You'd think affordable housing wasn't tough enough in its own.
Four state lawmakers discussing that conundrum on a bright fall Park Hill morning also touched on human psychology, immigration reform and TABOR.
The Urban Land Conservancy, a nonprofit that buys lots so others can use them to build affordable apartments as well as libraries, recreation centers and other community building blocks, convened the bipartisan panel of legislators to address what ULC board chair Anne Garcia called "one of the most important issues of our day."
It's not that House Majority Leader Rep. KC Becker, Sen. Beth Martinez-Humenik, Rep. Cole Wist and Sen. Rachel Zenzinger were ducking the issue as they sat before a wide window with a view of a brown-brick, low-income apartment complex built on ULC land. Their conversation was wide-ranging because housing touches on so many aspects of our lives. That includes the traffic that held up some of the participants Monday. As moderator Kathi Williams, herself a former state representative, pointed out, people searching for homes they can afford are forced to move further and further from jobs in the city center, putting more cars on the state's already strained highways.
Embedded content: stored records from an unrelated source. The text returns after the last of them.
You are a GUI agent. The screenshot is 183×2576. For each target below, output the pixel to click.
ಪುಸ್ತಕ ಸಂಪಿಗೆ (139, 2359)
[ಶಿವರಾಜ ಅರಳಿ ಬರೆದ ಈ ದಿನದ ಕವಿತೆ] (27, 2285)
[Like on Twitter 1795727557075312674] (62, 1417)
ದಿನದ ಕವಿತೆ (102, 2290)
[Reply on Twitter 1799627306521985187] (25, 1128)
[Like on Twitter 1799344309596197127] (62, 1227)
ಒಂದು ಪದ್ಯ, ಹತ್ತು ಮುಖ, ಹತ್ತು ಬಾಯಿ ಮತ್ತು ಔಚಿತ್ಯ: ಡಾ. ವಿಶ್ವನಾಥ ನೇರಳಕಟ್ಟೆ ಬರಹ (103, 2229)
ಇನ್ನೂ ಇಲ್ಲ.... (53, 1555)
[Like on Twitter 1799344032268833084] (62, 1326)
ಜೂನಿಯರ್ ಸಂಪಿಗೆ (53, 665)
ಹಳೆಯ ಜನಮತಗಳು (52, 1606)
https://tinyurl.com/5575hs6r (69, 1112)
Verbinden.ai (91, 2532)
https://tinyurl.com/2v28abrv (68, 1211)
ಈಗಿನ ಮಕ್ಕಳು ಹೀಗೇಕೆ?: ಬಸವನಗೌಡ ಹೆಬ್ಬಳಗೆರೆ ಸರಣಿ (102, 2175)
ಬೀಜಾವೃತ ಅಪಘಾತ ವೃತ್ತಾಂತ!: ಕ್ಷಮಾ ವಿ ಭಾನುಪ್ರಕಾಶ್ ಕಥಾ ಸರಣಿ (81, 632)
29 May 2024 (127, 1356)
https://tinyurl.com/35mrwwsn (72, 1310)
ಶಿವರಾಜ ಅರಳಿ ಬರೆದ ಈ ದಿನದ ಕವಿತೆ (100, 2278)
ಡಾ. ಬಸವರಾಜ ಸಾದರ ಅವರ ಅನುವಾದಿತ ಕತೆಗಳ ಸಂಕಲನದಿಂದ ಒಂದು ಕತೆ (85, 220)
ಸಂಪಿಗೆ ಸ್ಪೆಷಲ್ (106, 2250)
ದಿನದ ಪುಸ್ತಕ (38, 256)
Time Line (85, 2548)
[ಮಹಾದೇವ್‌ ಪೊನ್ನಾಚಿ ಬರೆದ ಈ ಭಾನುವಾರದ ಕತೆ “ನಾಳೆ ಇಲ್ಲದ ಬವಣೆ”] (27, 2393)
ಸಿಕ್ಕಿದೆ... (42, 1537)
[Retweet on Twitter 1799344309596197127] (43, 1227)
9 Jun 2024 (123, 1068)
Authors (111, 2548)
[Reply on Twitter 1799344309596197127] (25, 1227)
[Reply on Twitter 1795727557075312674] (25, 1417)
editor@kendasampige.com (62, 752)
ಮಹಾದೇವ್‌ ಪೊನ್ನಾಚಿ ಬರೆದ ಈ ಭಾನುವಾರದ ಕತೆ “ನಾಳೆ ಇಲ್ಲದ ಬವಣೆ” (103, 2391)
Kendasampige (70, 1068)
The discussion was held in a gym-turned-conference room at the Dahlia Campus of the Mental Health Center of Denver, which has been working to draw attention to the difficulties that people with disabilities, including mental illness, have finding places to live.
The Taxpayer’s Bill of Rights, the 1992 state constitutional amendment known as TABOR that constrains lawmakers when it comes taxing and spending, came up when Williams asked the panelists about the chances of the state creating a fund to be used to support housing initiatives. Short answer: the chances are slim.
"We are somewhat limited on sources of funding," said Zenzinger, the Jefferson County Democrat.
Centennial Republican Wist said he was "open to having the conversation" about diverting money from marijuana taxes to housing. Those funds are earmarked to schools, mental health and drug education, though some have been used shelter the homeless.
Becker, a Boulder Democrat, said she'd looked at using money for housing from the state's unclaimed property fund. But she said that would involve transferring money from something not subject to TABOR rules to something that is.
"We can't do it in a TABOR year, and we're there now," she said. "We'll be doing refunds this year."
It was also Becker who brought up immigration, when the discussion moved to the high construction costs that factor into the price of housing. Becker said current immigration policies were "scaring people away from our state" who might otherwise expand the workforce. Labor scarcity contributes to the time and money it takes to build homes in Colorado.
"If we actually want to solve our affordable housing crisis ... having sensible immigration laws is the best place to start," Becker said, earning applause from the developers, bankers and nonprofit representatives who comprised the audience.
The lawmakers talked about what government, business, schools and others could do.
"Affordable housing and having housing where people work is a value that we all share," Wist said, calling for "public-private partnerships to try to solve these problems."
Martinez-Humenik, a Thornton Republican, said getting communities to support public spending and development was crucial and not always easy. She said the phrase affordable housing was off-putting to some.
"We need to get rid of the perception that attainable housing is like the projects they've seen on television in other cities," she said.
Zenzinger weighed in on the psychology with an example of an affordable complex that was dubbed "workforce housing."
"The perception in the community is that ... those people have jobs," she said.
Martinez-Humenik offered women caring for children at $11 an hour as an example of people with jobs who struggle to find decent housing.
"They need someplace to raise their children too that's affordable," she said.